## What the task requires
Please rewrite the listing from its start up to and including the line with "legend-swatch-financing is located", substituting "interface agent" for "GUI agent" and keeping everything else unchanged.

Source data
+ + +
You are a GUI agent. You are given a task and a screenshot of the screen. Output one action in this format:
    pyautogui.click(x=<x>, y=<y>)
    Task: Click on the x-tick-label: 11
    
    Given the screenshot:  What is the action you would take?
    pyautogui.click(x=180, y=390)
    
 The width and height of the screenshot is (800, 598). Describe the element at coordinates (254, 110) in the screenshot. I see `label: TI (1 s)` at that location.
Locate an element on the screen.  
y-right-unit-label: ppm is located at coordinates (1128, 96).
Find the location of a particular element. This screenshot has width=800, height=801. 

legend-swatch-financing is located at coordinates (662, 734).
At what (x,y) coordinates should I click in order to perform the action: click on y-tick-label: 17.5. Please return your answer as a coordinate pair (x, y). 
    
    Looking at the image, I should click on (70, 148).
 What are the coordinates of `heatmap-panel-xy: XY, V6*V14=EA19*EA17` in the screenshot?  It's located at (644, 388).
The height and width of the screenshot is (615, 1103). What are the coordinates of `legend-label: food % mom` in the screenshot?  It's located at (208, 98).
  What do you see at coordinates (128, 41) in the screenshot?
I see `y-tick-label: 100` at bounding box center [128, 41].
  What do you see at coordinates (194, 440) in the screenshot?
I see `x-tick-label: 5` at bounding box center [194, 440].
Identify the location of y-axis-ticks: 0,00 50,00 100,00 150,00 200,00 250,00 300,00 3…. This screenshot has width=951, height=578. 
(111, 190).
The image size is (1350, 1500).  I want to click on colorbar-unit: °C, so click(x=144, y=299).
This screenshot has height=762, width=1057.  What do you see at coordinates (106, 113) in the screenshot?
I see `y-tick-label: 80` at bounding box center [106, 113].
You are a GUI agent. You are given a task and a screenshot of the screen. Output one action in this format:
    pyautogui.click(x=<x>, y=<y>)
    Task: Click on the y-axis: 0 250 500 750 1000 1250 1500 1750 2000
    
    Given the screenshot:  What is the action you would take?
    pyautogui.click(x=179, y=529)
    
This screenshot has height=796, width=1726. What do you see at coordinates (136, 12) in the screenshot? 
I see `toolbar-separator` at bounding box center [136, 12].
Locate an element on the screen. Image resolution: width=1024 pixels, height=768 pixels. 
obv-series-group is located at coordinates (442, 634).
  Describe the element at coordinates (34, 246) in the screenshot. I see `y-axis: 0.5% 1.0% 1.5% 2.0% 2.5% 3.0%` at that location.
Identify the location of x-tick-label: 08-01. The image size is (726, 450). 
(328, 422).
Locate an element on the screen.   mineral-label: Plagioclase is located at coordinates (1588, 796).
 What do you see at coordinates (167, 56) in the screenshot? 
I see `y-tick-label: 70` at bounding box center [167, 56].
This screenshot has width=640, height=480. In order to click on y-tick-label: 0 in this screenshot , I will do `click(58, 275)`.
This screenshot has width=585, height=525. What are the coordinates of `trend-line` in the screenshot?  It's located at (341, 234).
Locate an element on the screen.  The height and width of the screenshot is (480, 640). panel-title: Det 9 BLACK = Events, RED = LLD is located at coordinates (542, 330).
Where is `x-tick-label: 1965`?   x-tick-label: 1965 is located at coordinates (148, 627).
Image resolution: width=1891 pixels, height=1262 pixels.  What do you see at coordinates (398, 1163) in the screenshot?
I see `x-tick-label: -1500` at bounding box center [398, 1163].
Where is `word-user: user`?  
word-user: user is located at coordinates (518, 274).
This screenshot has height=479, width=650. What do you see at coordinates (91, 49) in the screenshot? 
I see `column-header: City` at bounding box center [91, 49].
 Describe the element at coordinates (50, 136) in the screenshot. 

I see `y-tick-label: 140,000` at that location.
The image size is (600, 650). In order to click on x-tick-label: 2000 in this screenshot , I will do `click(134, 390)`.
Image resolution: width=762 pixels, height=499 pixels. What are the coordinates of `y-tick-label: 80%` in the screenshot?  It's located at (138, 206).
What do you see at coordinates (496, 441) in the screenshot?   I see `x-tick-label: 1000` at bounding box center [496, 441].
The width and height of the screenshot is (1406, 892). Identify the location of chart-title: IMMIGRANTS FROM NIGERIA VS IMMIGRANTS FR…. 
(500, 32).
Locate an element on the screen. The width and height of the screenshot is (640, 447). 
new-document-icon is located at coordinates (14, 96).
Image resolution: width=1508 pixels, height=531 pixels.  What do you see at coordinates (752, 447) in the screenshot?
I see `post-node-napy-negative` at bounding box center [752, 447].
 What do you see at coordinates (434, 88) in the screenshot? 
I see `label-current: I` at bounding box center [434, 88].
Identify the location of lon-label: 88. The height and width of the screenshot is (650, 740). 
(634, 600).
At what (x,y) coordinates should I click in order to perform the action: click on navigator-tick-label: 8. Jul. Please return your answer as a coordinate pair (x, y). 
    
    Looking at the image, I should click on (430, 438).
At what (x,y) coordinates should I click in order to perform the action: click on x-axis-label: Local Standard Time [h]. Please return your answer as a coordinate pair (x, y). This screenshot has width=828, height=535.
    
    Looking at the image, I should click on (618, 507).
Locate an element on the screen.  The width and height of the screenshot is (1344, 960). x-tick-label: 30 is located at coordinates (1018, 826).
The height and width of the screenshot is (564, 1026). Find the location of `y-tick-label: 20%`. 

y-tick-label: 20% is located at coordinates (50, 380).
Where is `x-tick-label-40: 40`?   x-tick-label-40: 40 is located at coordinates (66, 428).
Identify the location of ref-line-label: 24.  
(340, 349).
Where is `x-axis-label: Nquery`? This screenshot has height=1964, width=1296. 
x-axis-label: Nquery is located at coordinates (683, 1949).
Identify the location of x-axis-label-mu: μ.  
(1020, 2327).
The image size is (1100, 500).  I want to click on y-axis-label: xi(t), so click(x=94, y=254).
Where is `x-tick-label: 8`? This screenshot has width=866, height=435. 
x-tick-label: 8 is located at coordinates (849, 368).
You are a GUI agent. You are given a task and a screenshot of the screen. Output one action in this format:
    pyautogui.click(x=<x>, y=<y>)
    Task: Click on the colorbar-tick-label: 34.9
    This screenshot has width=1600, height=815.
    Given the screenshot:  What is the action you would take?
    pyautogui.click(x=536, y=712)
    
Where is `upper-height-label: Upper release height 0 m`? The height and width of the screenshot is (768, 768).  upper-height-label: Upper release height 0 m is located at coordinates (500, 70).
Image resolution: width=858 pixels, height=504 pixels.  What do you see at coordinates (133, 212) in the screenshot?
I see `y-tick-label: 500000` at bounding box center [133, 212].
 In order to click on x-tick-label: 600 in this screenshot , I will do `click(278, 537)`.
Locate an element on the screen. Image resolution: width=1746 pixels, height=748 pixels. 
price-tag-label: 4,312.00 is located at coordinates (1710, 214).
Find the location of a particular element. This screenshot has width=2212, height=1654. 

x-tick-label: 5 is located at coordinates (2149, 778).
+ + +
## Result for this exercise
You are a interface agent. You are given a task and a screenshot of the screen. Output one action in this format:
    pyautogui.click(x=<x>, y=<y>)
    Task: Click on the x-tick-label: 11
    
    Given the screenshot:  What is the action you would take?
    pyautogui.click(x=180, y=390)
    
 The width and height of the screenshot is (800, 598). Describe the element at coordinates (254, 110) in the screenshot. I see `label: TI (1 s)` at that location.
Locate an element on the screen.  
y-right-unit-label: ppm is located at coordinates (1128, 96).
Find the location of a particular element. This screenshot has width=800, height=801. 

legend-swatch-financing is located at coordinates (662, 734).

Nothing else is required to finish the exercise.